Get up and do something for 10 minutes
If you wake up and can’t get back to sleep within 20 minutes or so, just get out of bed and do an activity that requires your hands and your head, like a jigsaw puzzle or a coloring book, says Richard Wiseman, professor for the Public Understanding of Psychology at the University if Hertfordshire. (Stay away from the TV and digital screens, whose blue light has been proven to suppress melatonin, a sleep-inducing hormone. )
Cool your room
Your internal body temperature is integral to regulating your biological body clock. When you’re falling asleep, your body temperature drops slightly, which actually helps the process along, according to the Harvard Medical School. The National Sleep Foundation recommends a bedroom temperature of 60 to 67 degrees F for the most sleep-friendly conditions. Just don’t make it freezing or uncomfortable! Opening the window for 2 or 3 minutes normally helps.
Immerse your face in very cold water for 30 seconds
If you’re anxious or distressed at bedtime, the best medicine may be a face full of ice-cold water. When you’re in a full-on state, your nervous system desperately needs to be reset to help you calm down. Submerging your face in a bowl of cold water triggers an involuntary phenomenon called the Mammalian Dive Reflex, which lowers your heart rate and blood pressure. Then it’s off to bed with a soothed system.
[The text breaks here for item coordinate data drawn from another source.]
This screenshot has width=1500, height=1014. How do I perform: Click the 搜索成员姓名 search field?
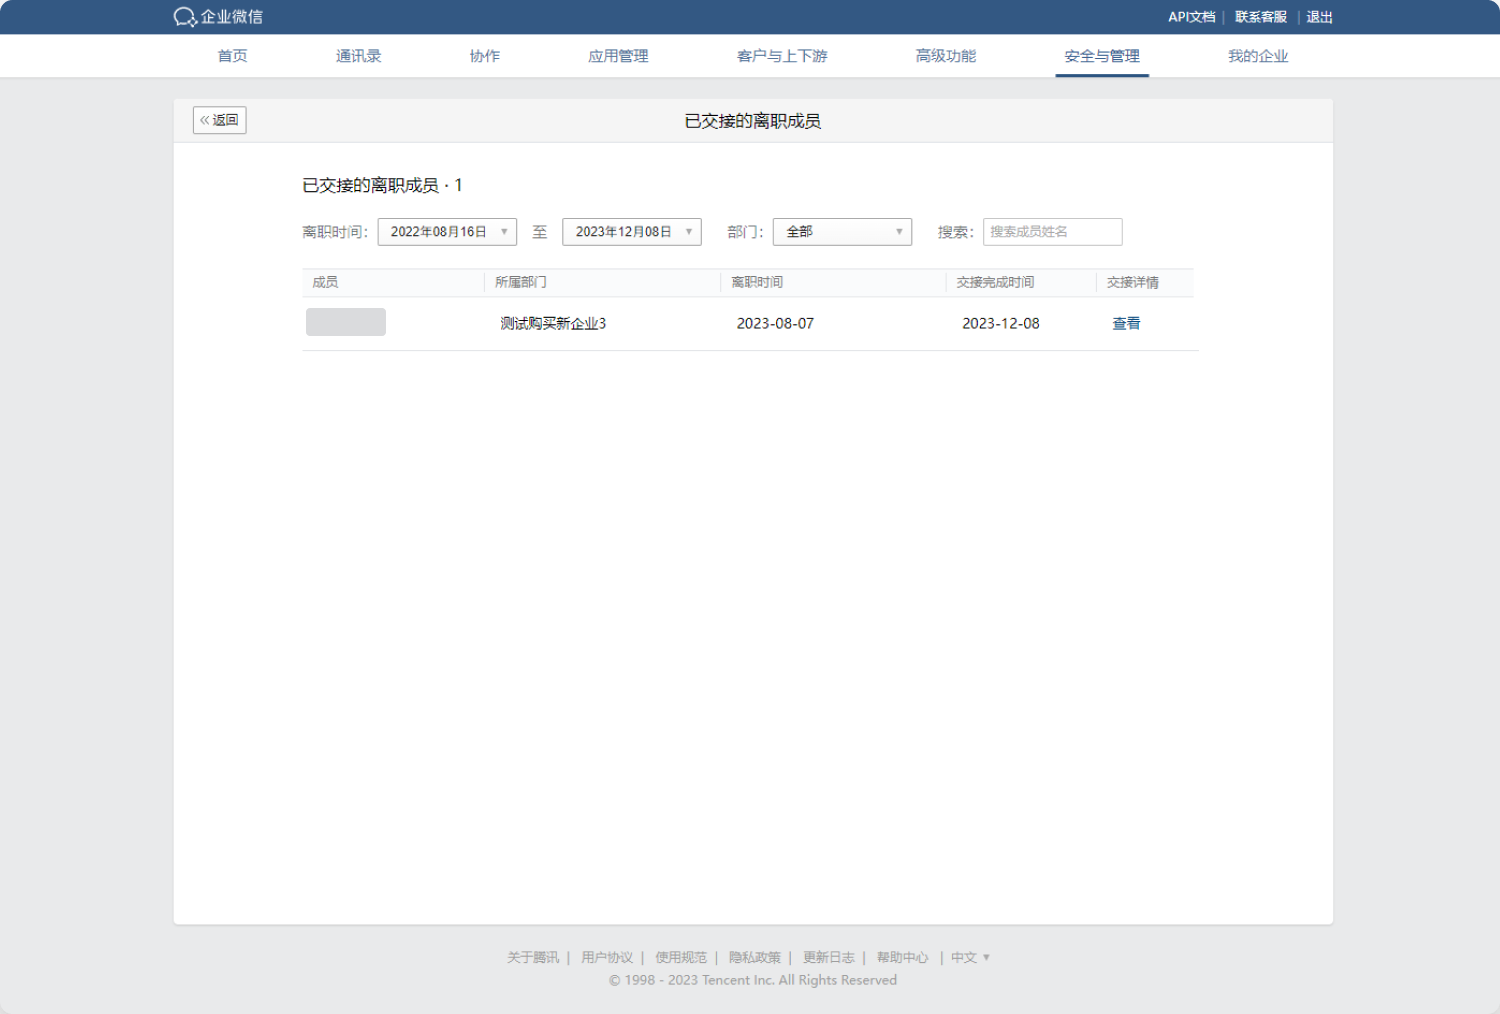tap(1052, 232)
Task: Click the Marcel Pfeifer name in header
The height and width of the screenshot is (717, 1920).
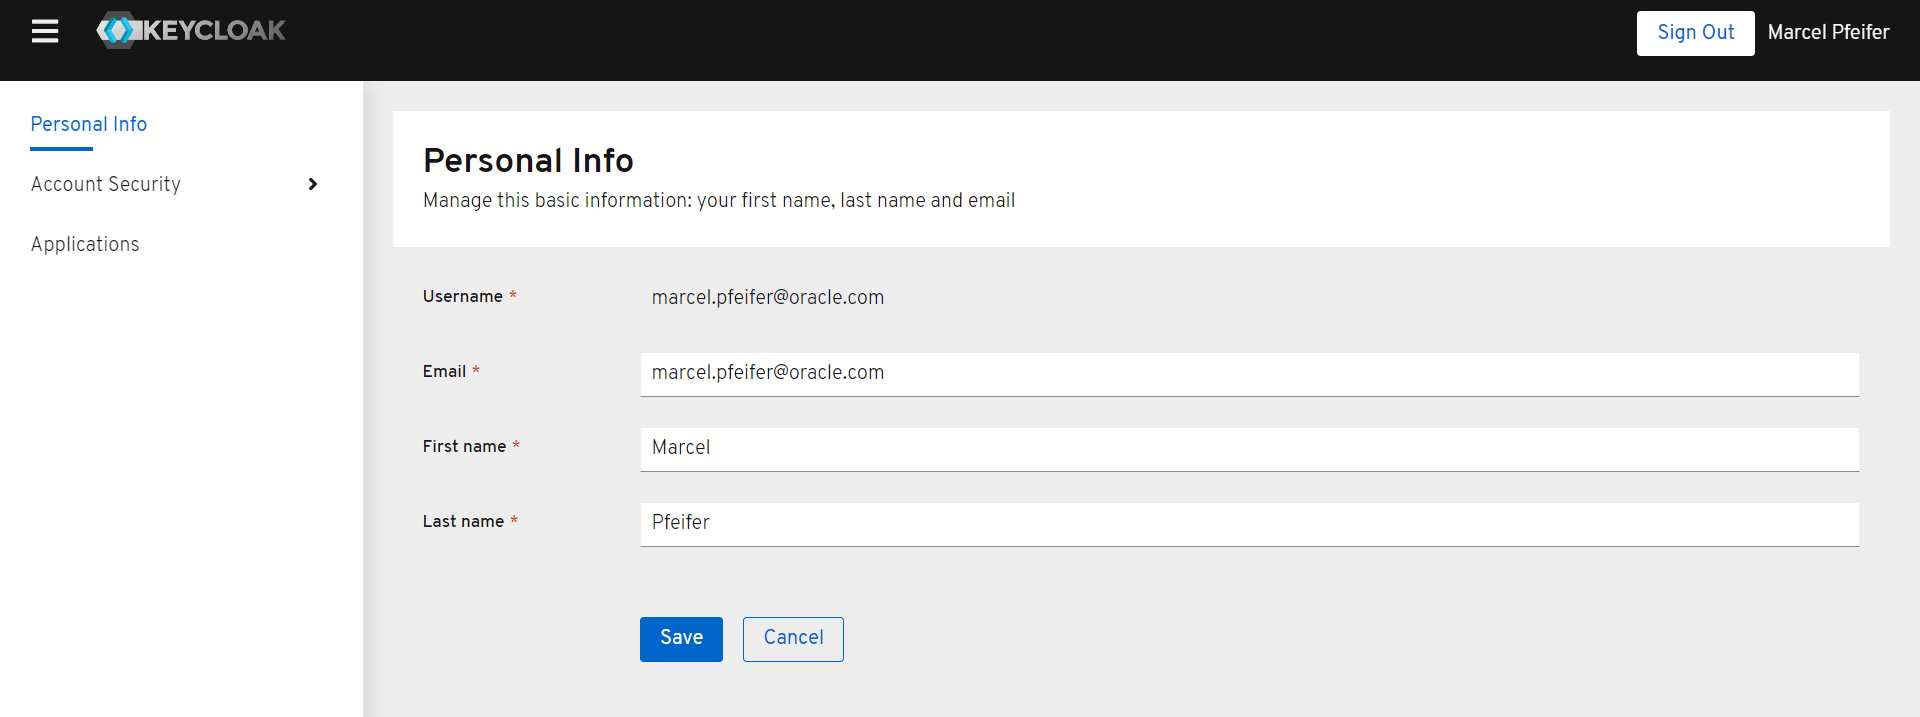Action: pos(1828,32)
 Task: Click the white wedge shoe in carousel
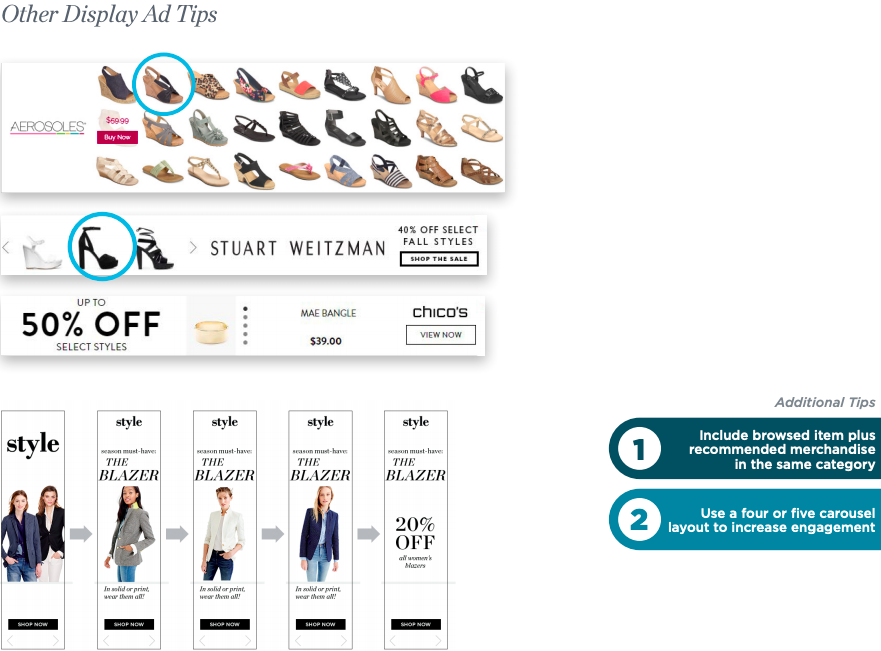41,253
Picture your favorite place
Rather than counting sheep, visualize an environment that makes you feel calm and happy. The key to success is thinking of a scene that’s engaging enough to distract you from your thoughts and worries for a while. In an Oxford University study published in the journal Behavior Research and Therapy, people who were instructed to imagine a relaxing scene, such as a beach or a waterfall, fell asleep 20 minutes faster than insomniacs who were told to count sheep or do nothing special at all. Reminiscing past holidays, especially those really happy ones, is the best way to go about this one.
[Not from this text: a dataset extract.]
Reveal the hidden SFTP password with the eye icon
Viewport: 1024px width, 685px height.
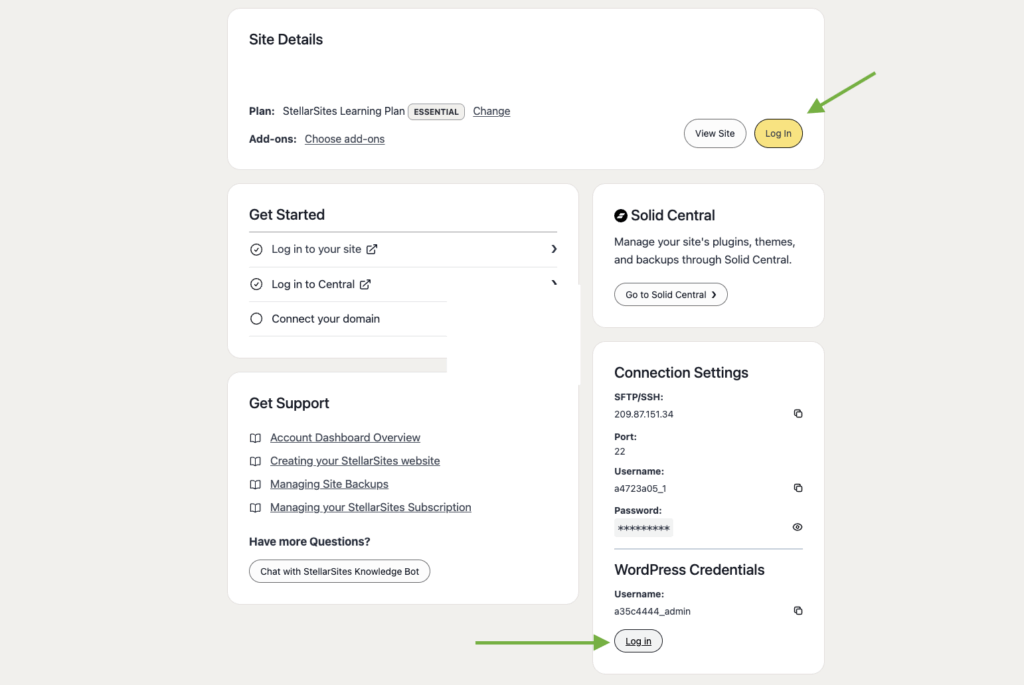pyautogui.click(x=796, y=527)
Try progressive relaxation
The Mayo Clinic describes the technique as follows:
Start by tensing and relaxing the muscles in your toes and progressively working your way up to your neck and head. You can also start with your head and neck and work down to your toes. Tense your muscles for at least five seconds and then relax for 30 seconds, and repeat. Recommended by the National Sleep Foundation, it can make a huge difference to the way you relax before falling asleep.